In a meeting with top aides, Kennedy stressed that a manned landing needed to be the top priority. “Otherwise, we shouldn’t be spending this kind of money because I’m not that interested in space,” Kennedy said, according to transcripts of the meeting. The only legitimate reason to spend all that money, he added, was “because we hope to beat them and demonstrate that starting behind, as we did by a couple years, by God, we passed them.”
In September 1963, as Kennedy was preparing to run for re-election, he worried aloud that Apollo had “lost its glamour and had became “a political struggle.” He suggested arguing that the project “has got some military justification and not just prestige.”
He made another appeal to partner with the Soviets, but publicly remained commited to his original goal.
Then, in late November, he was assassinated. His successor, Johnson, who’d long been interested in space exploration, picked up the mantle, and Apollo became, in Logsdon’s words, “a memorial to a fallen president.”
The mission was completed in July 1969. Johnson was out of power by then, and Nixon was president. But the mission would forever be credited to Kennedy, who, in the end, was right: America did become pre-eminent in space.
“The first thing you’ve got to say is this was the first and only time in history where humans set foot on another body in the solar system,” said Roger Launius, former chief historian for NASA and a curator at the National Air and Space Museum. “I believe it’s really significant. It’s a part of the Kennedy legacy. Whatever else you want to say about the program, costs or other issues, that is foremost the most significant thing.”
America's moon missions ended in 1972, replaced by Nixon with the space shuttles. They flew from 1981 to 2011, when President Barack Obama ended the program.
Today, NASA is an agency searching for a big, new vision—and the budget to cover it. It still has the Curiosity rover on Mars and plans for a better version of the Hubble Space Telescope. It sends astronauts to the International Space Station and receives data from spacecraft traveling to the edge of the solar system and beyond. But no one can agree on where humans should explore next. Rockets capable of sending someone to Mars or beyond are many years away.

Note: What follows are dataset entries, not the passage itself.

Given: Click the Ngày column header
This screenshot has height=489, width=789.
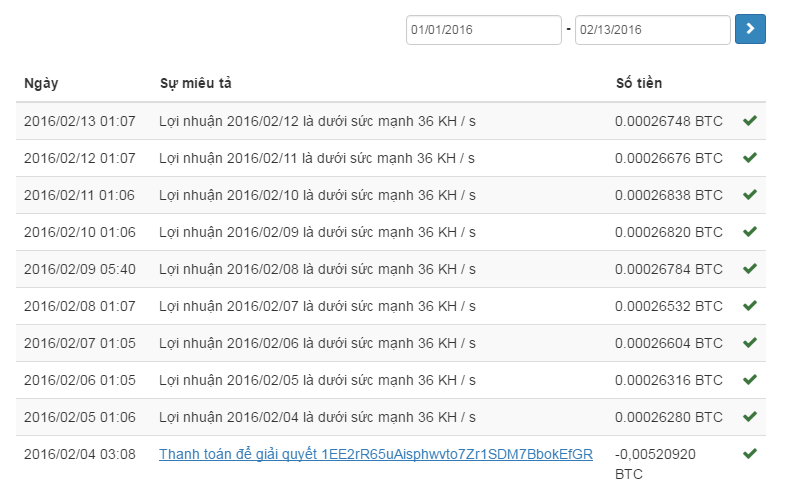Looking at the screenshot, I should pos(41,83).
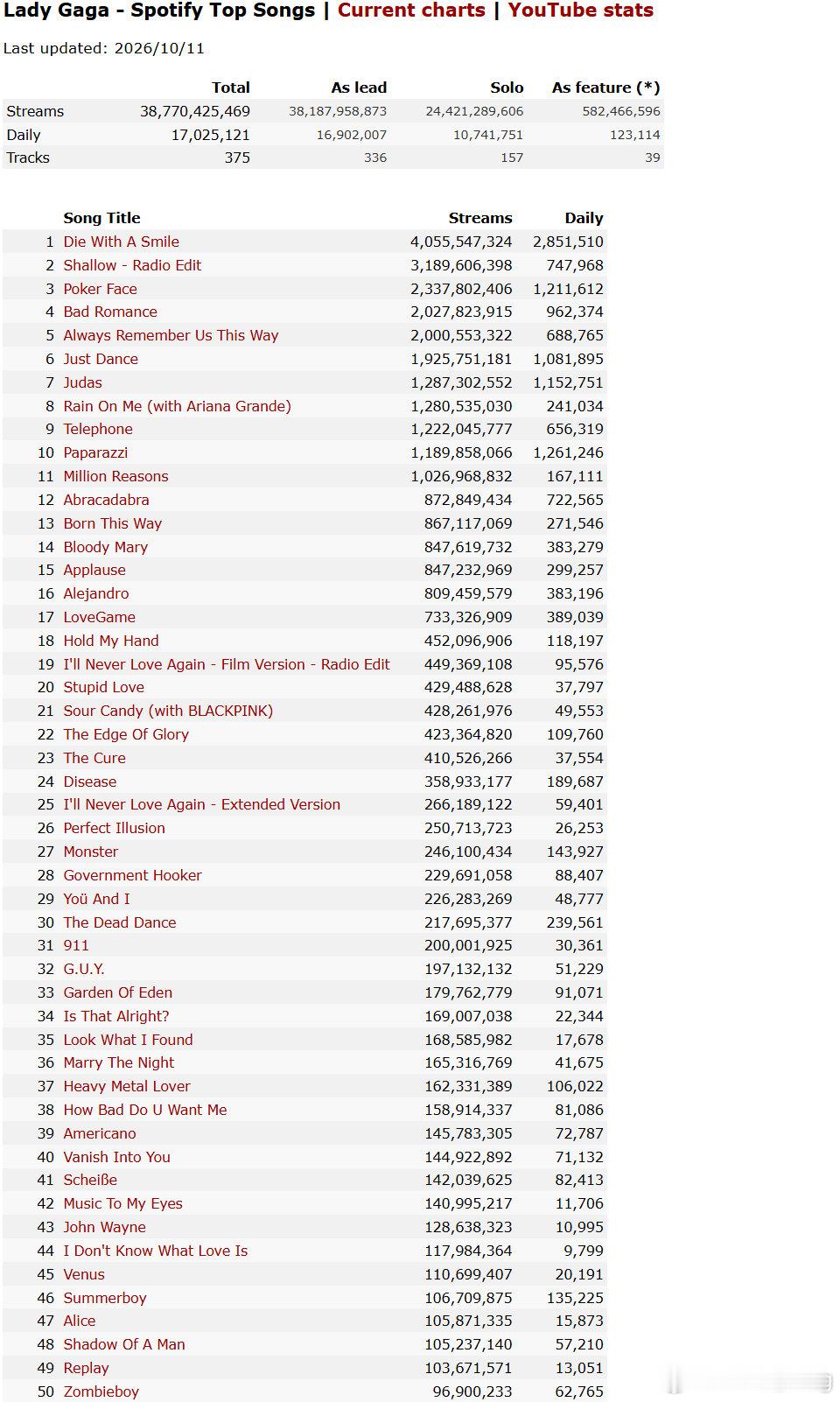Select the Heavy Metal Lover song

coord(126,1086)
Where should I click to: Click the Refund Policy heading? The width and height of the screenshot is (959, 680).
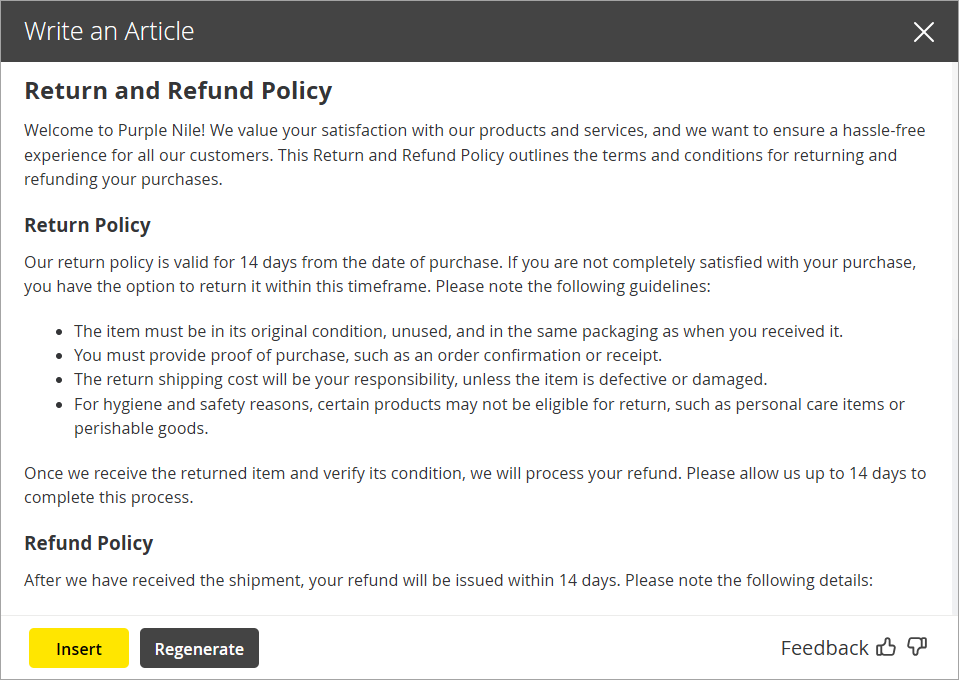click(x=88, y=542)
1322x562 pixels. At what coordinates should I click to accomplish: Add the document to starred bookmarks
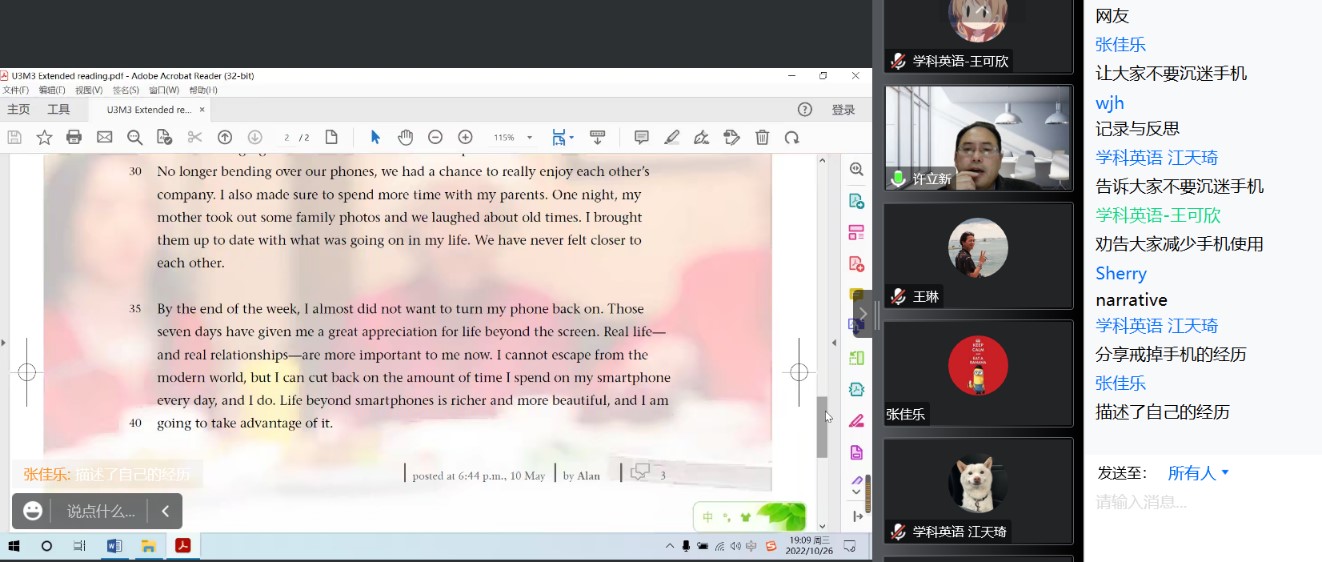pos(44,137)
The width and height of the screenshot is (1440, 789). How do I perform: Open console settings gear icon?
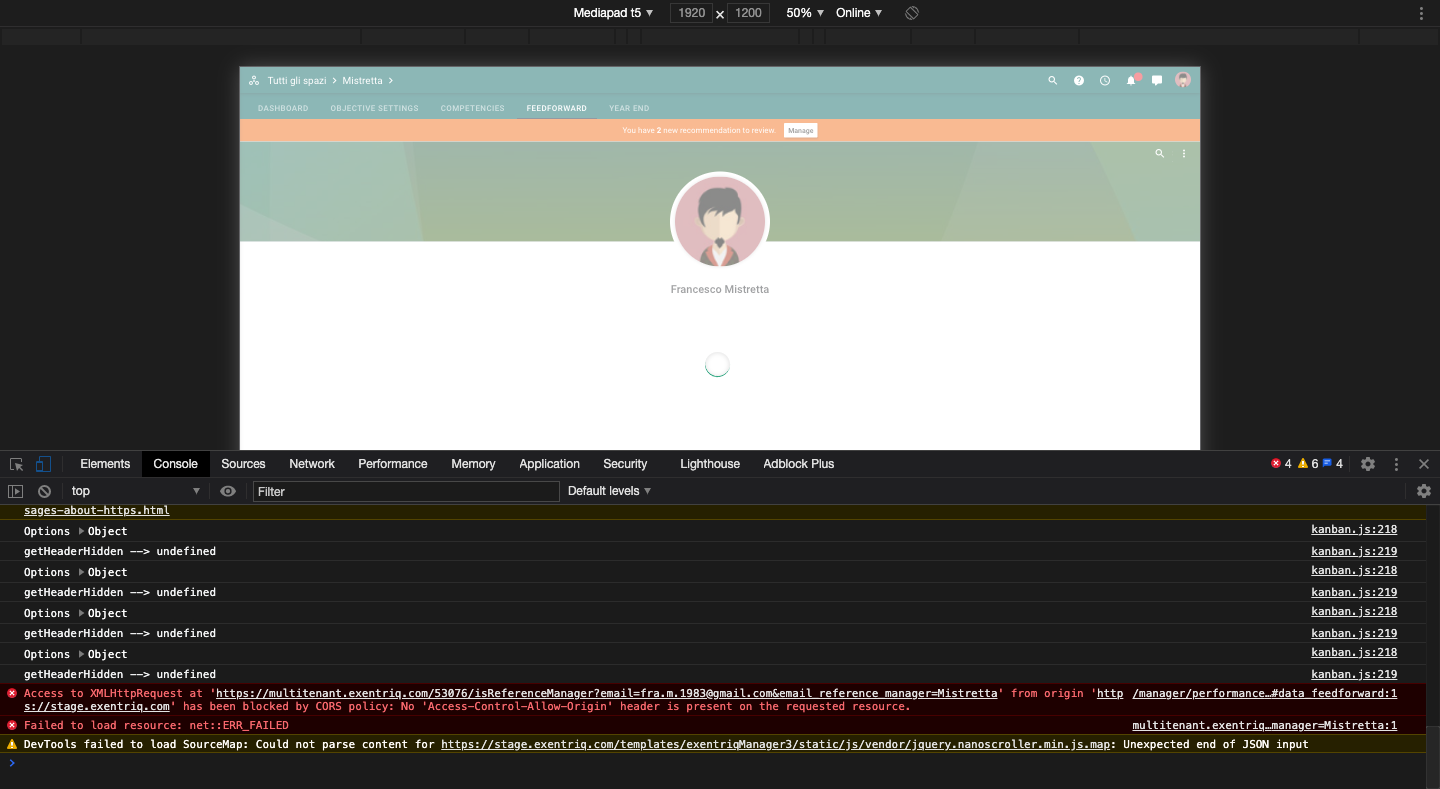click(x=1424, y=491)
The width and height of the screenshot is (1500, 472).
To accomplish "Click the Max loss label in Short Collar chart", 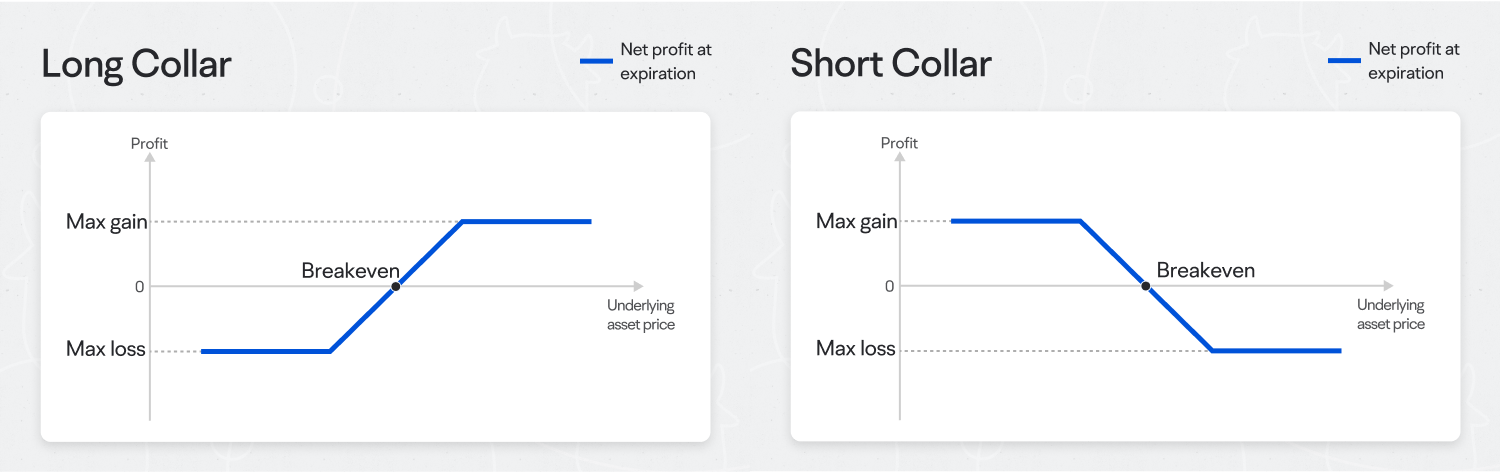I will point(856,349).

“This has been fought since Apollo, and more than 40 years later we’re still debating it,” said Marcia Smith, editor of SpacePolicyOnline.com.
Meanwhile, other countries, including China and members of the European Union, are building up their space programs. And private companies are establishing themselves as big players, running cargo to the space station and developing plans for tourists flights into suborbital space.
With each new development, NASA— and Kennedy’s legacy—weakens, experts say.
But Logsdon points out there other lasting impacts of Kennedy’s push into space that don’t carry the same prestige, but in some ways more profound.
For instance: Kennedy helped set up the framework to create the communications satellite industry that impacts our everyday lives in intimate ways.
“Kennedy’s influence has been more lasting in areas where not he’s acknowledged for than the fact that he sent people to the moon,” Logsdon said.
That said, the images of the Earth from the moon, and of the American flag on the lunar surface, “are part of our national heritage,” he added.
“In Kennedy’s terms, I believe Apollo was a total success.”